For numeric and date attributes, a histogram is displayed in the Attribute Values section when the analysis level is set to Detailed. As you hover over each bar of the histogram, value ranges and counts are displayed. Above the histogram is a drop-down menu that allows you to choose to view the values that lie within two or three standard deviations of the mean and a box to check to view the histogram on a logarithmic scale.

../../_images/univariate_frequencyTableResultsExplorer.png

Frequency Table

For string attributes, this area contains distinct values of the attribute and frequencies of each value, up to 1,000 distinct values. There are also Copy to Clipboard buttons ([Values] and [Both]) to make the frequency information available to be pasted in another location.

Numeric Summary Tab

../../_images/univariate_numericSummaryTab.png

Click the Numeric Summary tab for a high level statistical summary of numeric and date attributes including Valid Values, Mean, Minimum, Maximum, Standard Deviation, Sum and Median.

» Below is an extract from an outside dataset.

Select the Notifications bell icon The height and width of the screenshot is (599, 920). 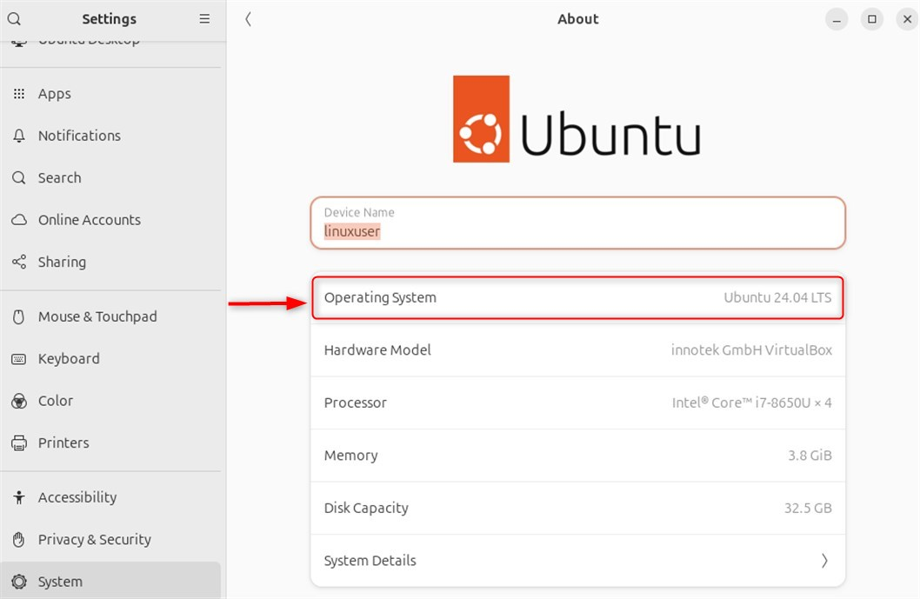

To export results to a spreadsheet, select one or more attributes in the Attribute List and click on the Export to Spreadsheet button located on the Toolbar, and enter a filename when prompted.

Output Stream

The data stream sent to the Univariate node’s outgoing connector contains all of the available attributes in the Attribute Statistics table. These attributes are labeled using the Outgoing Attribute Name.

When you use a By Attribute, there is no output stream from the Univariate node.